As seis execuções deste fim de semana foram as primeiras das 20 que
estão programadas para este ano. Entre elas, está a do brasileiro, Rodrigo
Gularte, de 42 anos, que tem o fuzilamento previsto para fevereiro.
Gularte foi preso em 2004 por tentar entrar no país com 6 kg de
cocaína. Ele usou oito pranchas de surfe para esconder 12 pacotes da droga.
Além de Gularte, mais de cem pessoas estão no corredor da morte
indonésio.
Críticas
Diversas organizações internacionais e autoridades se manifestaram
contra a aplicação da pena de morte, principalmente, em casos relacionados ao
tráfico de drogas. A Anistia Internacional declarou que execuções são um
retrocesso e que devem ser interrompidas imediatamente.

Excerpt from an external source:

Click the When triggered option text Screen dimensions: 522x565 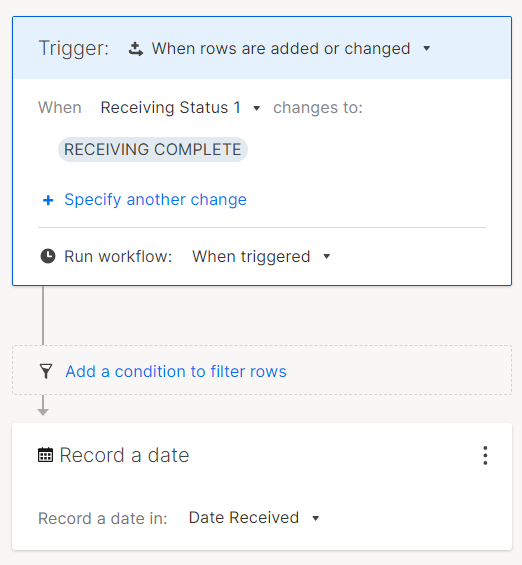251,256
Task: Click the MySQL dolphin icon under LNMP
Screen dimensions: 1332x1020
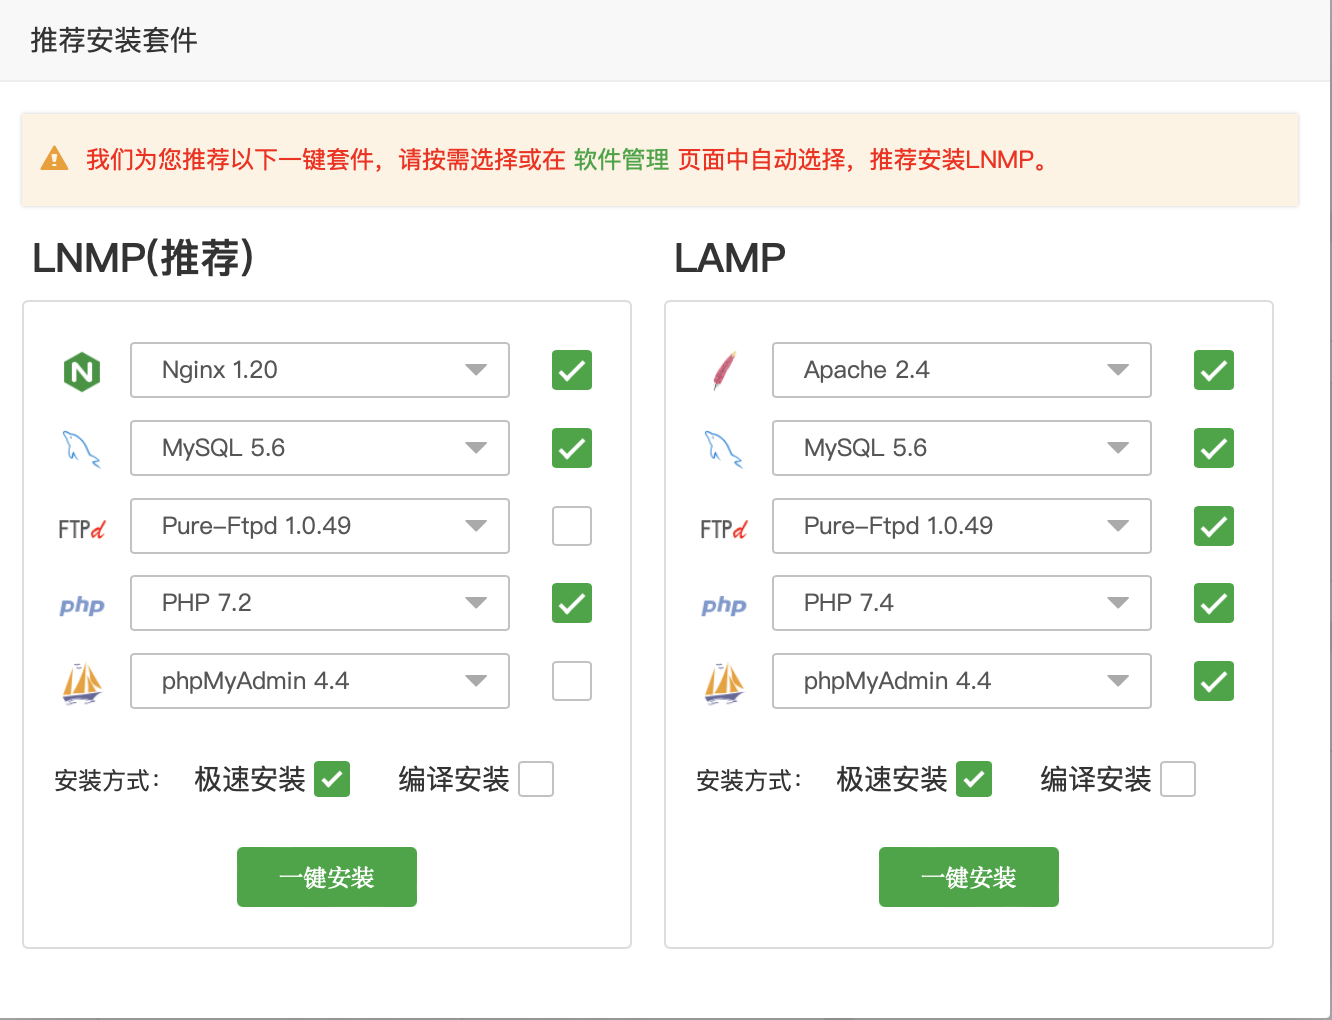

“A pena de morte é uma violação dos direitos humanos", disse
Rupert Abbott, diretor de pesquisa da AI para o Sudeste Asiático e o Pacífico,
em comunicado.
A ONG Human Rights Watch, que luta pelos direitos humanos, dise que a
aplicação da pena de morte para presos por tráfico de drogas é intolerável e
lembrou que o direito internacional tem tolerado a execução de prisioneiros
condenados por crimes mais graves, quando há lesão corporal grave ou morte.

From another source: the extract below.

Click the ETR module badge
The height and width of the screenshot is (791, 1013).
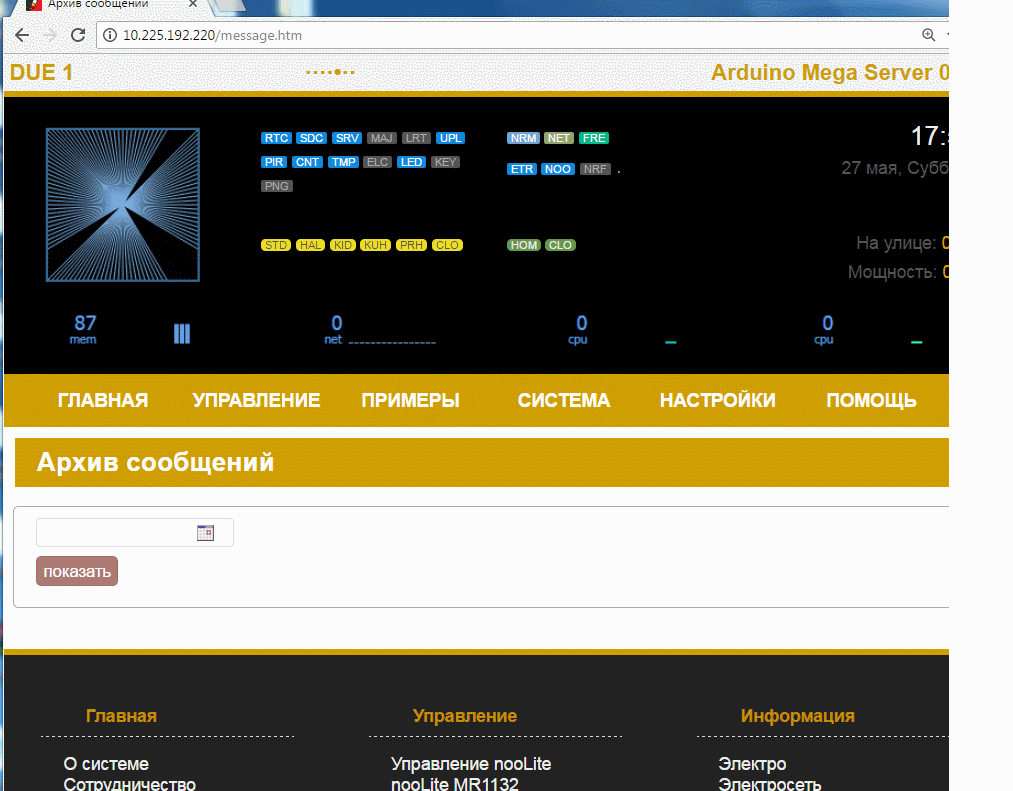click(x=521, y=169)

O Alto Comissariado das Nações Unidas (ONU) para os Direitos Humanos e
o Escritório das Nações Unidas sobre Drogas e Crime também condenam a aplicação
da pena de morte para condenações relacionadas a drogas.

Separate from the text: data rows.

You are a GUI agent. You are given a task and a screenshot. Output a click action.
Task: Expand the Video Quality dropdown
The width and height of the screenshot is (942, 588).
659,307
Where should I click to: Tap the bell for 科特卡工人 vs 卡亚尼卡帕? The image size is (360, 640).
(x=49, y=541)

A Alta Representante da União Europeia para Política Externa e
Segurança, Federica Mogherini, lamentou as execuções na Indonésia e disse, em
nome da organização, que a morte dos “seis condenados (...) por delitos de
drogas é profundamente lamentável”.
Relações diplomáticas
A presidente Dilma Rousseff manifestou sua "consternação" e
"indignação" após confirmada a morte de Marco Archer e convocou o
embaixador brasileiro no país asiático para consultas, uma atitude que, na
diplomacia, é interpretada como um estremecimento nas relações entre dois
países.
O governo indonésio, por sua vez, defendeu que as leis do país devem
ser respeitadas: "Podemos entender a reação do mundo e dos países que têm
cidadãos que foram executados. No entanto, cada país deve respeitar as leis
aplicadas em nosso país", disse o procurador-geral da Indonésia, Muhammad
Prasetyo.
— Com isso [as execuções], mandamos uma mensagem clara para os membros
dos cartéis do narcotráfico. Não há clemência para os traficantes.